┌──

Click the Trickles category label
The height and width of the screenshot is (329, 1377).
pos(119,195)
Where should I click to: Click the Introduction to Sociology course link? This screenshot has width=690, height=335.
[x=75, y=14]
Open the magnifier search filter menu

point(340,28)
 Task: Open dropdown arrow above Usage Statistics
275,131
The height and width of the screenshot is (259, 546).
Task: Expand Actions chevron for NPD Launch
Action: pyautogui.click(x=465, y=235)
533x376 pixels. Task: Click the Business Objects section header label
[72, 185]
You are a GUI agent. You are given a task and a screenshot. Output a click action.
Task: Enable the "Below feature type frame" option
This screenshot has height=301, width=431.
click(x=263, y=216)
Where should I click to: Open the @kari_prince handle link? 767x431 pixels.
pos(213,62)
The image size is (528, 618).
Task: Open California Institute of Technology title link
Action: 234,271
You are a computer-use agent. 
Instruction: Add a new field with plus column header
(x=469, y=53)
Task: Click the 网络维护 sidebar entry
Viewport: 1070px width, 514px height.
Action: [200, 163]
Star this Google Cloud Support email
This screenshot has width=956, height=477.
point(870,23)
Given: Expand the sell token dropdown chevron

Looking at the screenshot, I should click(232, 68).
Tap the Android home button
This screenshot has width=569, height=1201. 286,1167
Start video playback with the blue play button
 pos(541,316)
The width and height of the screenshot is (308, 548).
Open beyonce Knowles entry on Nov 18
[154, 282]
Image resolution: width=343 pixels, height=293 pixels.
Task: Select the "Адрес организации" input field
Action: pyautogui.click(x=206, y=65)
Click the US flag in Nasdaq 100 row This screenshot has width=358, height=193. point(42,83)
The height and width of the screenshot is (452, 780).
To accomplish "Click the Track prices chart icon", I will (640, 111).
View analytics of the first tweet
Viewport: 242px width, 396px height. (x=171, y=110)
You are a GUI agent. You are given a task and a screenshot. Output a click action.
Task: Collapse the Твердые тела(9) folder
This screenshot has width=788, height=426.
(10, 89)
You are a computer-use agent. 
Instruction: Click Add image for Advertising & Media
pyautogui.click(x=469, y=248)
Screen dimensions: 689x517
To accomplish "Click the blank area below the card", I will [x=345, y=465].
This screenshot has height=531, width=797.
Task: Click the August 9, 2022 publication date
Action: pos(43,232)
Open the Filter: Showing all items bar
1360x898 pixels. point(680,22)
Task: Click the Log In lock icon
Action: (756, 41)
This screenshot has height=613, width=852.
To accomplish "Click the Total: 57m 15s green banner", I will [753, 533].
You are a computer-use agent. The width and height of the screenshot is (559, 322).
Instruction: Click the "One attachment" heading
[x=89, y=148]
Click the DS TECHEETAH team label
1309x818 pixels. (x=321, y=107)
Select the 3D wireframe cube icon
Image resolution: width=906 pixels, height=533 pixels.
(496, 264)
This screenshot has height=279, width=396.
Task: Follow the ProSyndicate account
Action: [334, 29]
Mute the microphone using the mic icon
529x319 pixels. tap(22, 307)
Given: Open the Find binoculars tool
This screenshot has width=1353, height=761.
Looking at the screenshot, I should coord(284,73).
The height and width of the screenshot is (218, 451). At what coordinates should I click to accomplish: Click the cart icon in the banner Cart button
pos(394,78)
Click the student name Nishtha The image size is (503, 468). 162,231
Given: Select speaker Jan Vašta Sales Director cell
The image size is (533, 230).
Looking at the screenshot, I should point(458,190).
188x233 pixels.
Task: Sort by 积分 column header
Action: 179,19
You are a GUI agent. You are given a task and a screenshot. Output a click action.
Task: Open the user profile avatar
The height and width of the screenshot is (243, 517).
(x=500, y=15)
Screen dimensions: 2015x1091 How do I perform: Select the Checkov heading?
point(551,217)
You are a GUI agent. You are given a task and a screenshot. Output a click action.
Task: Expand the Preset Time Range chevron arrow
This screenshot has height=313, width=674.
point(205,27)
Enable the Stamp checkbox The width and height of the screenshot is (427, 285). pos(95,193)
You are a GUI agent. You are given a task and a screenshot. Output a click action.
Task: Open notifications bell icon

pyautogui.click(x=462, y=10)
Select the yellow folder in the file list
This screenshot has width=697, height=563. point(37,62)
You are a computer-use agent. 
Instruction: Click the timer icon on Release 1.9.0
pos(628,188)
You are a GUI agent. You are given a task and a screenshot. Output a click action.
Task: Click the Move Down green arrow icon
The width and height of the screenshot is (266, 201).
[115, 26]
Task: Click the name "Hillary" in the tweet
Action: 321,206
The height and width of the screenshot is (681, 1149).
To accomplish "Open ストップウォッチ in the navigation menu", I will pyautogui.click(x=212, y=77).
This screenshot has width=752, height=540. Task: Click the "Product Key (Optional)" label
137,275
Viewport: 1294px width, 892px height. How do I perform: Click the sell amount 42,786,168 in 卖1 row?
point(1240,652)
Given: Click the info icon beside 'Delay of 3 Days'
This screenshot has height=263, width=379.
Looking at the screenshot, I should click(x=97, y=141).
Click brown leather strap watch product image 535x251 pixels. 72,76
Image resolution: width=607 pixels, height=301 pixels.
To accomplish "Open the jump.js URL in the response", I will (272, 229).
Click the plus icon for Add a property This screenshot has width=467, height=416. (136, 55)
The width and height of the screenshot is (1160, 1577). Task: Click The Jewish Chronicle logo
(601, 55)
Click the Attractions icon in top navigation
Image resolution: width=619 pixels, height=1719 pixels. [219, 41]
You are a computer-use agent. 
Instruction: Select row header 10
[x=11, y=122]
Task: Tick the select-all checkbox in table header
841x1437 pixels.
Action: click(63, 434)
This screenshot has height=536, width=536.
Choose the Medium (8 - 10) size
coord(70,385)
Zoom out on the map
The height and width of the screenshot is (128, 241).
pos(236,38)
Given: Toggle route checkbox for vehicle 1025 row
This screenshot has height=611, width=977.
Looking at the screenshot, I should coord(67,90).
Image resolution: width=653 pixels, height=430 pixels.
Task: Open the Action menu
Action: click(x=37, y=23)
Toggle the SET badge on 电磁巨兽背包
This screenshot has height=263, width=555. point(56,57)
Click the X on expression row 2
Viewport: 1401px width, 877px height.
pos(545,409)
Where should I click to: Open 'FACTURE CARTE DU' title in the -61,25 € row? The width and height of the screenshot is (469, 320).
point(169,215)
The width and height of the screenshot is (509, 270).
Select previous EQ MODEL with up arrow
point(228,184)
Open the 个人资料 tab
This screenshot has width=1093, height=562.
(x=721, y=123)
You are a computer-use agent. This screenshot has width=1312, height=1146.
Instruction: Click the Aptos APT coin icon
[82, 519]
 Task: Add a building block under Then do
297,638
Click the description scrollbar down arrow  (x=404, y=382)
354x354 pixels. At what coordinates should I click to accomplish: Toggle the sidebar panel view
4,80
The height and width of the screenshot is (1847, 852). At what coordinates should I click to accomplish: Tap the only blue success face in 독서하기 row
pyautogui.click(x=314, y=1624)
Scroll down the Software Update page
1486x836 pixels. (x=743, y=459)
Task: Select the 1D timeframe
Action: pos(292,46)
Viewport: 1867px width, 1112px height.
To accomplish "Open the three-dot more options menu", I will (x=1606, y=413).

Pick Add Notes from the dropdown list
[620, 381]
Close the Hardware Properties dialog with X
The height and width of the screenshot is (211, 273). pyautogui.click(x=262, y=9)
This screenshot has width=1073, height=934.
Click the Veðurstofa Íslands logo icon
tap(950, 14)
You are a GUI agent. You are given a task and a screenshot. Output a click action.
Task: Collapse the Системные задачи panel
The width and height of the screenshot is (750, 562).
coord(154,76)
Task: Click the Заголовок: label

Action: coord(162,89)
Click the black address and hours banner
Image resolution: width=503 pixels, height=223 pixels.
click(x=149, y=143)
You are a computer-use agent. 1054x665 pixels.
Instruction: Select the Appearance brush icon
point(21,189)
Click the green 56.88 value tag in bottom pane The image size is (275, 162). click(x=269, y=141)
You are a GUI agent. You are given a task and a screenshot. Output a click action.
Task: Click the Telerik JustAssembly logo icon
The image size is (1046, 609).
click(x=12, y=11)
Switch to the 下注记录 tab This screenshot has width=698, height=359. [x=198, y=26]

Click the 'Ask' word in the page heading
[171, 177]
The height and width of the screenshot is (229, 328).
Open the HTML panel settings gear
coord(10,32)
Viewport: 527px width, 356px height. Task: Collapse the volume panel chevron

└──

WHAT YOU ARE ASKED TO DO. When a line in the material includes the word "green", copy it out.

ANSWER FOR THIS EXERCISE.
To accomplish "Click the Total: 57m 15s green banner", I will [753, 533].
Task: Click the Move Down green arrow icon
Click the green 56.88 value tag in bottom pane The image size is (275, 162). click(x=269, y=141)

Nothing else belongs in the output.